Ora, per capire la scaltrezza dell'ameba, dovete sapere che, come molte case dei centri storici che per via dei diversi rimaneggiamenti si trovano ad avere delle planimetrie escheriane, anche la nostra casa si snoda attraverso cunicoli stretti e bassi (frequenti i traumi cranici per quanti sono più alti di 1.77), scalette, archi, controsoffitti, cantine che sembrano segrete medievali, finestrelle nascoste e anditi. Ma l'elemento che caratterizza davvero questa casa è il suo essere articolata attorno alla scala del palazzo in quanto derivante dall'unione di due appartamenti. Due appartamenti significa anche due entrate e una di queste entrate, per l'appunto, rappresentava l'accesso privato alla camera dell'Afflitta. Che quindi ha pensato bene di fare il trasloco nottetempo, mentre di qui, in soggiorno, io e la D. ci ammazzavamo dal ridere su battute del tipo "Oh ma ci pensi se l'Afflitta fa il trasloco di notte e ci lascia con un palmo di naso?".
E così ha fatto. Non avendola vista spuntare dalla sua stanza per 72 ore -fino a 48 nulla di strano, avvezza com'era a questo comportamento letargico- impaurite (visti i precedenti) e tenendoci la mano, io e D. siamo andate a bussare alla sua porta ma senza ottenere un cenno di vita.
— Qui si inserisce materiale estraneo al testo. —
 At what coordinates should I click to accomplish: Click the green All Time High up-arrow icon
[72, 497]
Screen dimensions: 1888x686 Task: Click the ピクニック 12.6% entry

Dunque, considerata la mia natura da cuor di leone, l'istinto è stato quello di dichiarare l'ora del decesso, girare i tacchi, e andarmene per la mia strada. Ma la partenopea D., facendomi violenza, mi ha spintonato contro la porta usandomi come ariete e siamo ruzzolate dentro la stanza dell'Afflitta.
Stanza che si è rivelata così vuota che per un attimo ho temuto di essermi inventata il personaggio dell'Afflitta in un momento di crisi verso il blog ma poi, effettivamente, mi sono resa conto che nemmeno la mia fantasia può tanto.
Telo di plastica sul materasso, armadi svuotati, ogni traccia del passaggio di un essere umano, cancellato. Idem per i quattrocento euro che l'Afflitta ci doveva e che mai più rivedremo.
Pazienza, l'idea dell'Afflitta che alle tre di notte si carica sulle spalle la libreria e scende le scale ripide del palazzo è talmente gratificante che mi vengono le lacrime agli occhi.
(e anche il poterle inviare sms sul genere "Bologna è piccola...tanto piccola...ti troveremo")
(e anche il fatto che ha lasciato il posto a una nuova, splendida coinquilina, la donna di marketing simil uma thurman, che si sveglia la mattina col capello perfetto e che la sera sta con me e D. a fumare e parlar male degli uomini)
(e anche non dover più assistere alle mille e una follie dell'Afflitta)
E poi vuoi vedere che ha capito tutto? Che la fuga, nella vita, chi lo sa, che non sia proprio lei la quinta essenza?